Open bilby-bot opened 1 year ago

bilby-bot commented 1 year ago

In GitLab by @git.ligo:cjhaster on Aug 12, 2023, 03:52

When I evaluate ROQ weights, I get the following message

Exception ignored in: 'pyfftw.pyfftw._fftw_plan_with_nthreads_null'
Traceback (most recent call last):
  File "/cvmfs/software.igwn.org/conda/envs/igwn-py310-20230615/lib/python3.10/site-packages/bilby/gw/likelihood/roq.py", line 806, in _set_weights_linear
    ifft = pyfftw.FFTW(ifft_input, ifft_output, direction='FFTW_BACKWARD')
RuntimeError: Undefined plan with nthreads. This is a bug

This is using the igwn-py310-20230615, which I think is largely equivalent to the environment used for our O4a production runs.

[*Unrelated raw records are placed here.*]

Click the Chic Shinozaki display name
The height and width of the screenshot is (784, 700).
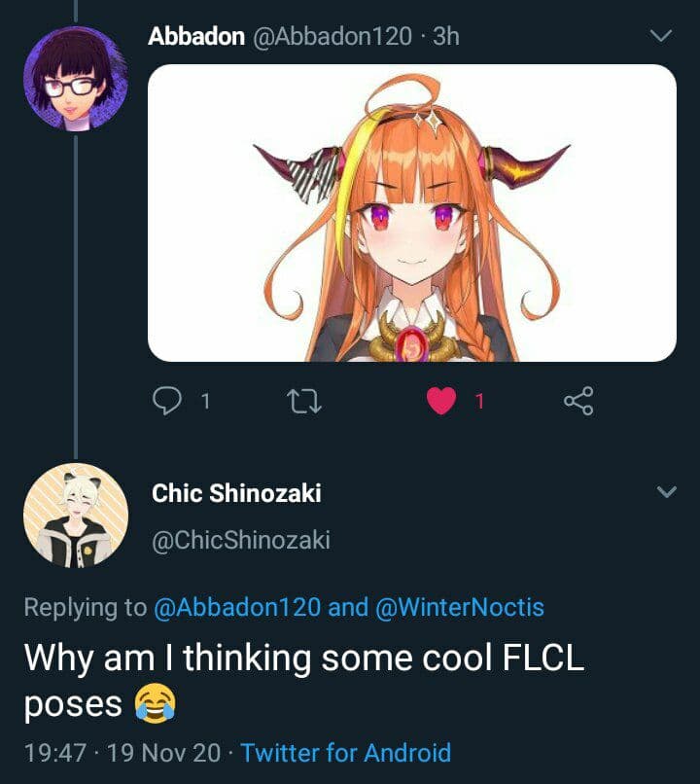point(236,493)
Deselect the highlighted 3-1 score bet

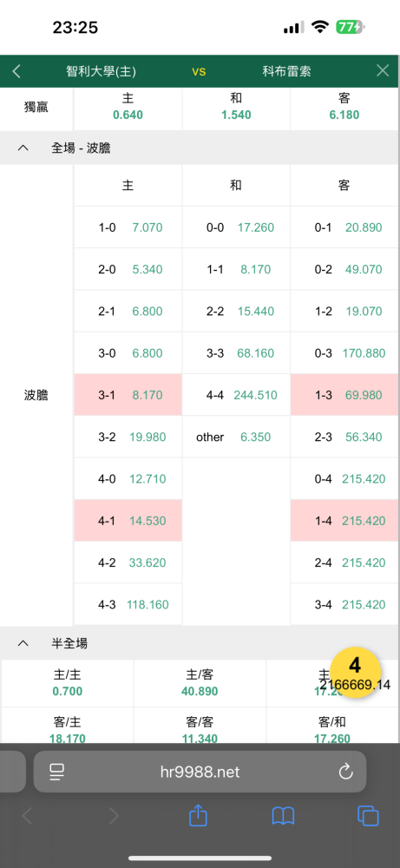pos(128,395)
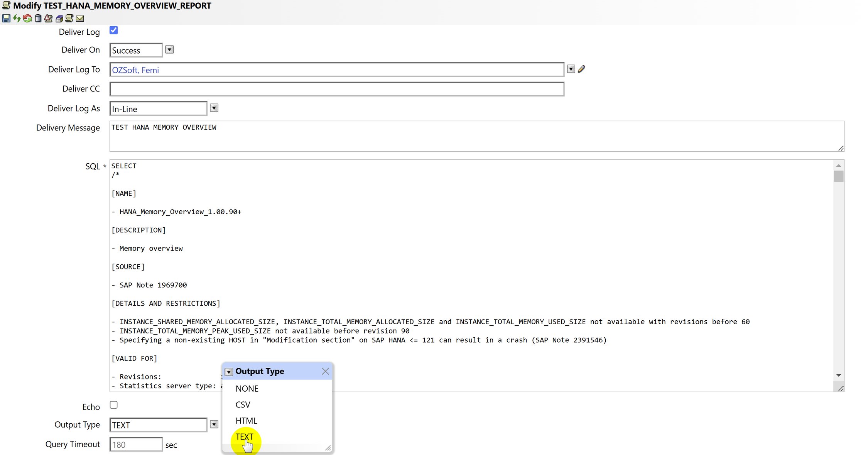This screenshot has height=455, width=868.
Task: Click the Query Timeout input field
Action: click(136, 445)
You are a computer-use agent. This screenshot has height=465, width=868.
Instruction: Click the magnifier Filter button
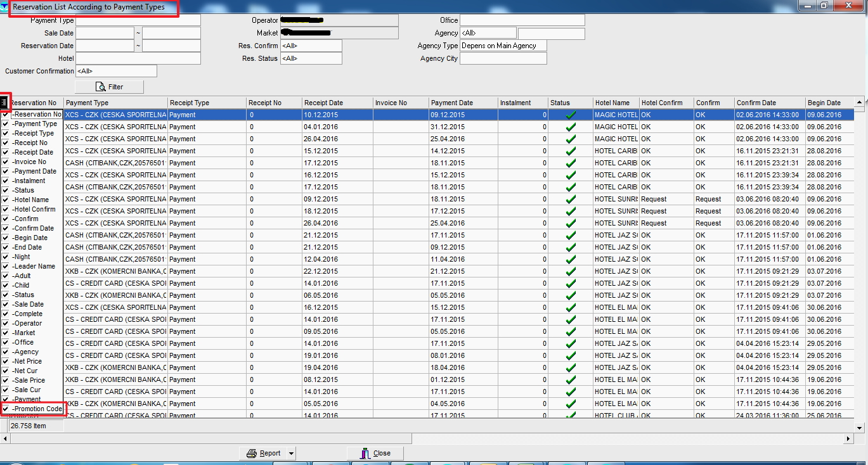pyautogui.click(x=109, y=87)
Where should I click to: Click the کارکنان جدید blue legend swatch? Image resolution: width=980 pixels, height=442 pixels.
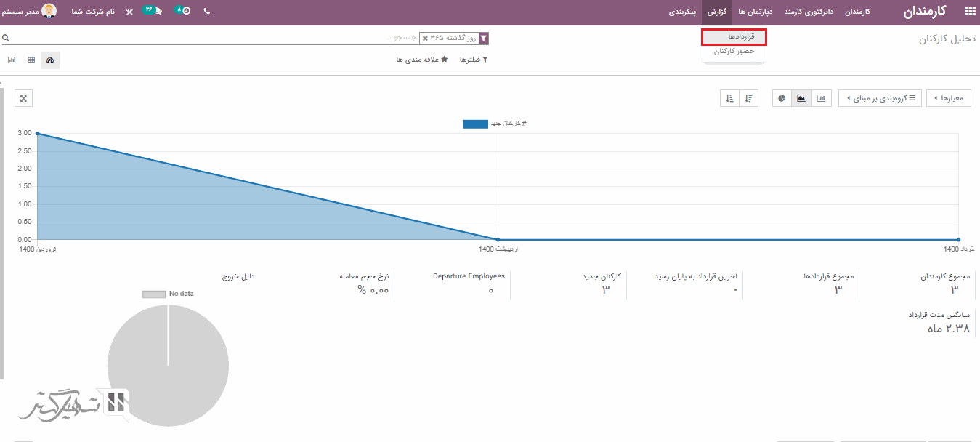coord(475,124)
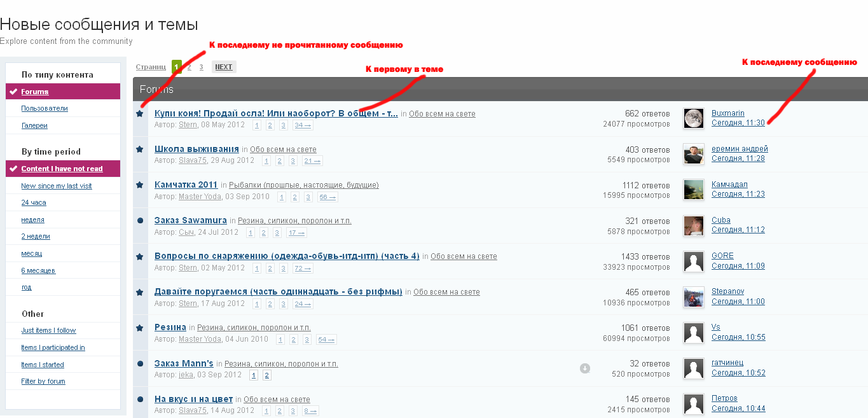Click unread dot icon beside 'Заказ Sawamura'
Viewport: 868px width, 418px height.
(140, 221)
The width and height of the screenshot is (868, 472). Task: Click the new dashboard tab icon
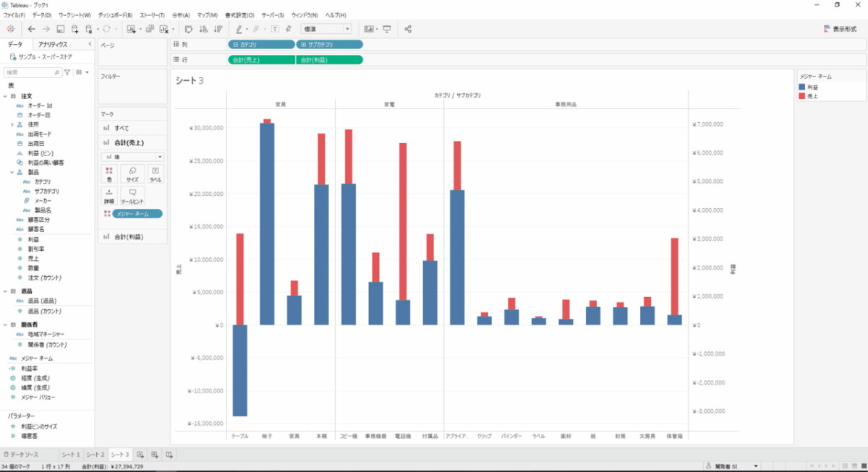155,455
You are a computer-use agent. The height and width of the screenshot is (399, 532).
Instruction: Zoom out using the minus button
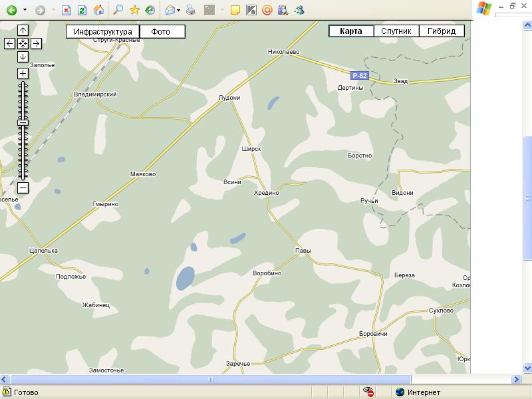pyautogui.click(x=23, y=188)
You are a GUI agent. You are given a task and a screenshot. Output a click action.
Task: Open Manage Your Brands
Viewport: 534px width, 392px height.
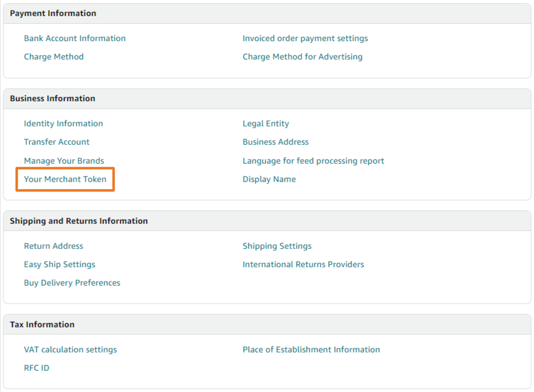tap(64, 161)
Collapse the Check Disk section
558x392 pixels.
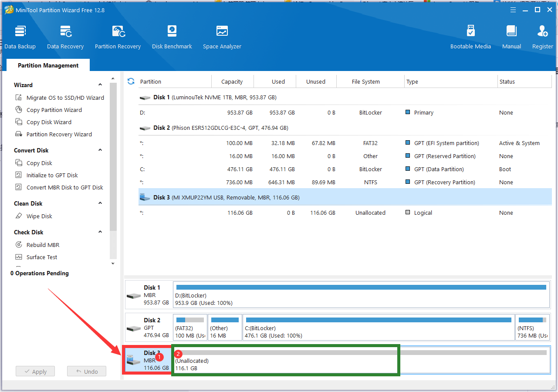tap(100, 232)
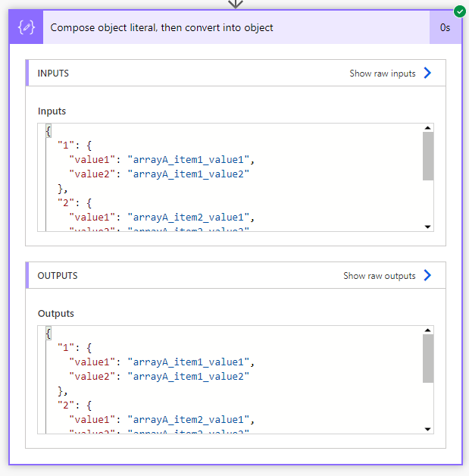Click the Inputs scrollbar down arrow

(x=428, y=227)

The weights are still calculated, and the output looks ok, so this might be less of a problem than it looks to be :slight_smile:

bilby-bot commented 1 year ago

In GitLab by @git.ligo:cjhaster on Aug 12, 2023, 04:13

This seems to be a "known" issue with pyFFTW and how it's packaged/built, that is specifically noticable when using a conda version https://github.com/pyFFTW/pyFFTW/issues/294

So there might not be too much for us to do about it, unless we want to make our own pyFFTW builds, or revert to an earlier pyFFTW version as also suggested in https://github.com/bbfrederick/rapidtide/issues/79 where this was noticed

bilby-bot commented 1 year ago

In GitLab by @git.ligo:colm.talbot on Aug 21, 2023, 14:44

This has been a known issue for a while, I don't know exactly what happens when this message is printed but it doesn't impact anything so I've been ignoring it. I think there's a related computing issue, I'll try to dig it out later.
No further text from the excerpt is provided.